Greek Surnames

Greek surnames are complicated for most foreigners; not to mention how weird they sound!

The origins of Greek surnames, roots and etymology vary a lot; in fact you can find some very typical Greek last names, or very common ones, while others are funny, bizarre or even insulting.

In Greece every period has its own characteristics in name giving or surname creation.

It is historically known that ancient Greeks did not have official  last names, but they did have some patronymic characteristic; i.e. Achilles was Achilles Pileidis (from his father Pileas).

The surnames as we know them today appeared towards the end of the 15th century.

Roots and Origins of the Greek Surnames

The vast majority of Greek surnames are known to be patronymics; this means that Greek surnames usually come from the genitive of the first name of the father of the family. Of course you have to go back a few centuries to find who started the tradition, but that is how it goes. So if someone’s last name is Demetriou, that means that the surname came from a man named Demetrios. This was actually an innovation in Grammar, because in their initial form the surnames for women were just a feminine respective of the original masculine name.

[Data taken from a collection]
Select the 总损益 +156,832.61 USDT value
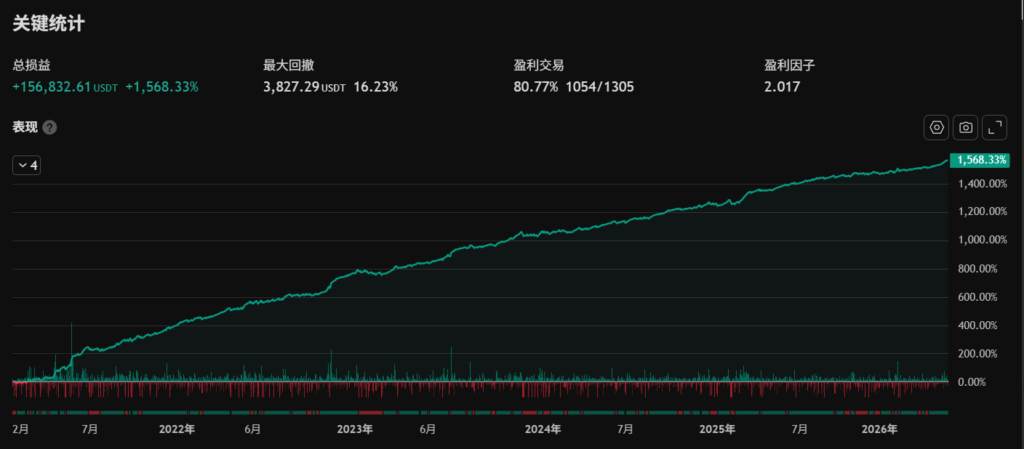Image resolution: width=1024 pixels, height=449 pixels. (x=65, y=86)
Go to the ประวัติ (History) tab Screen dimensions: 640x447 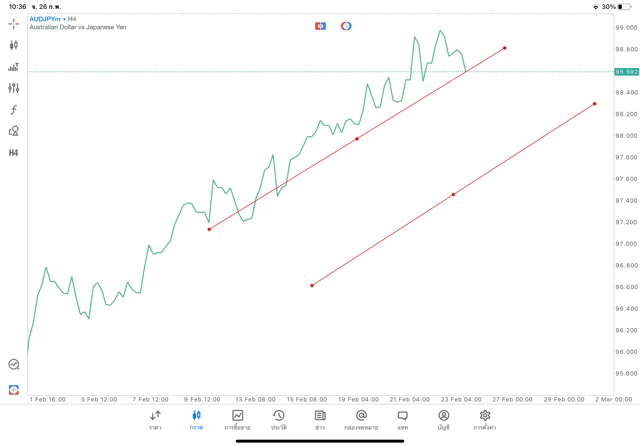click(279, 420)
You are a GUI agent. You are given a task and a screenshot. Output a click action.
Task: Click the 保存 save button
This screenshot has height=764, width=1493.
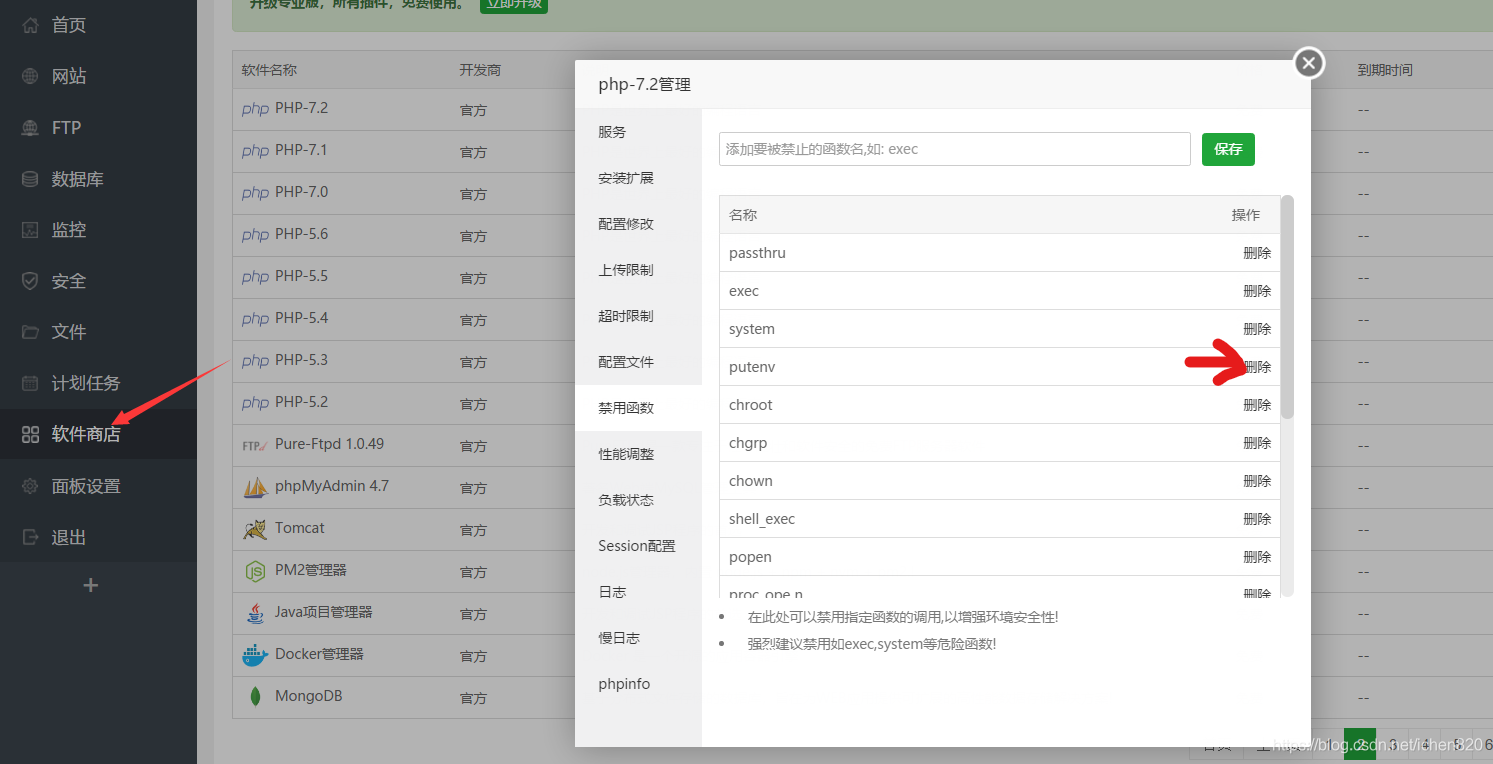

Tasks and exercises:
1. Answer these questions using the Greek surnames text:
(a) Toward the end of which century did surnames as we know them today appear?
(b) What name did Achilles carry, and whom did it come from?
(c) The surname Demetriou came from a man with what first name?
2. Put this sentence from the Greek surnames text into Spanish: "The surnames as we know them today appeared towards the end of the 15th century."
3. Reproduce the part of the Greek surnames text that starts at the words "The origins of" and ends after "or surname creation.".

Outputs in order:
1.
(a) The 15th century.
(b) Achilles Pileidis, from his father Pileas.
(c) Demetrios.

2. Los apellidos tal como los conocemos hoy aparecieron hacia finales del siglo XV.

3.
The origins of Greek surnames, roots and etymology vary a lot; in fact you can find some very typical Greek last names, or very common ones, while others are funny, bizarre or even insulting.

In Greece every period has its own characteristics in name giving or surname creation.